With the end of summer I always get the urge to make pickles, so here’s the recipe I made today. We’re having company for dinner tomorrow night, so I didn’t feel bad about making a big batch! Just remember there is some waiting involved, so you can’t make these at the last minute.
– 5 1/2 c thinly sliced pickling cucumbers (about 1 1/2 pounds)
– 1 1/2 T kosher salt
– 1 c thinly sliced onion
– 1 c white sugar
– 1/4 c packed brown sugar
– 1 c white vinegar
– 1/2 c cider vinegar
– 1 1/2 t mustard seeds
– 1/2 t celery seeds
– 1/8 t tumeric
Combine sliced cucumbers and salt in a bowl, cover and chill 1-2 hours.

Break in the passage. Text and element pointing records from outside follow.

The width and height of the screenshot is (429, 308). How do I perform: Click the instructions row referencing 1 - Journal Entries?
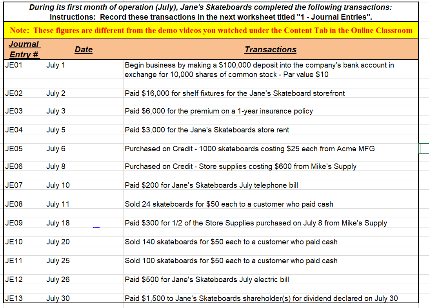[x=212, y=17]
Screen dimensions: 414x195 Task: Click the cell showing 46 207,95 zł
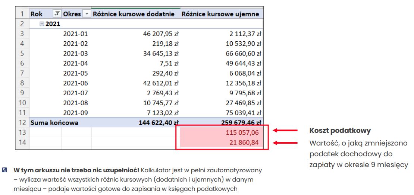(x=161, y=33)
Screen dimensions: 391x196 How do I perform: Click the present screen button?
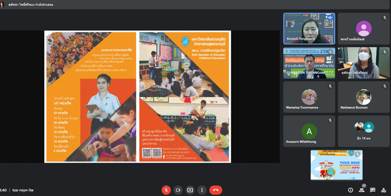[x=190, y=190]
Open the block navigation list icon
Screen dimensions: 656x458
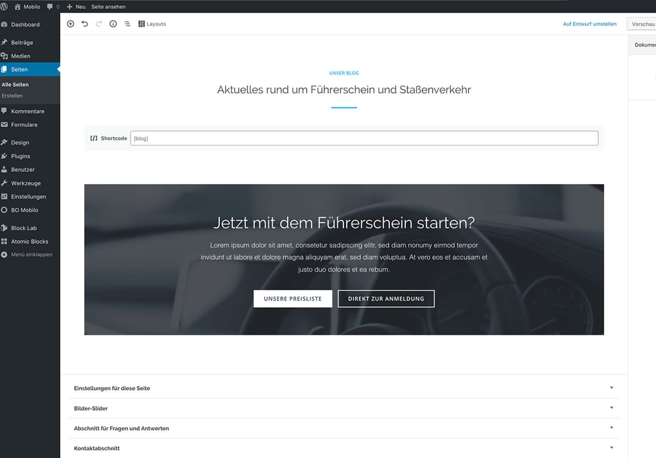(127, 24)
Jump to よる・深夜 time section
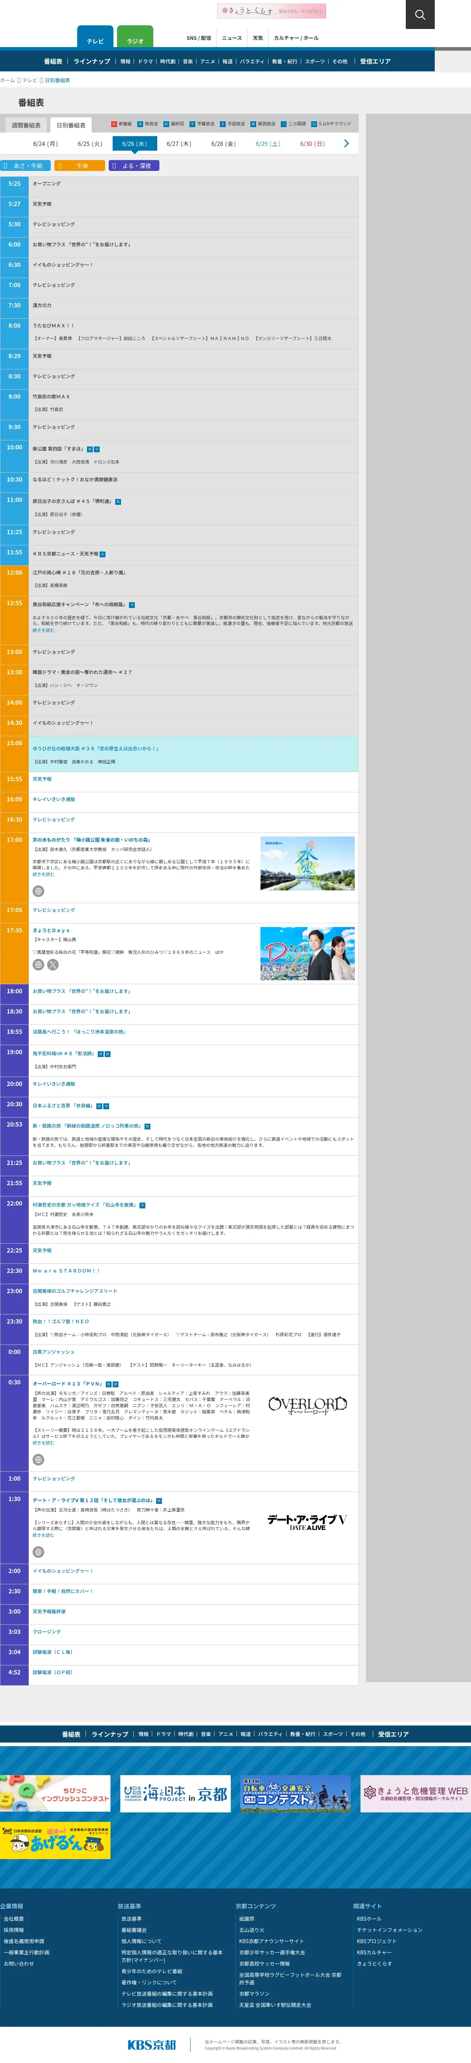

Drain and rinse cucumbers under cold water, making sure to get the salt off. Drain again and return cucumbers to the bowl. Add the sliced onion and stir together.
Combine the rest of the ingredients in a saucepan and bring to a simmer, stirring until sugar dissolves.
Pour hot vinegar mixture over the cucumbers and let stand at room temperature for 1 hour. Cover and refrigerate at least 24 hours before eating.
These will keep in the refrigerator up to two weeks–just keep them in an airtight container.
Makes about 1 quart of pickles.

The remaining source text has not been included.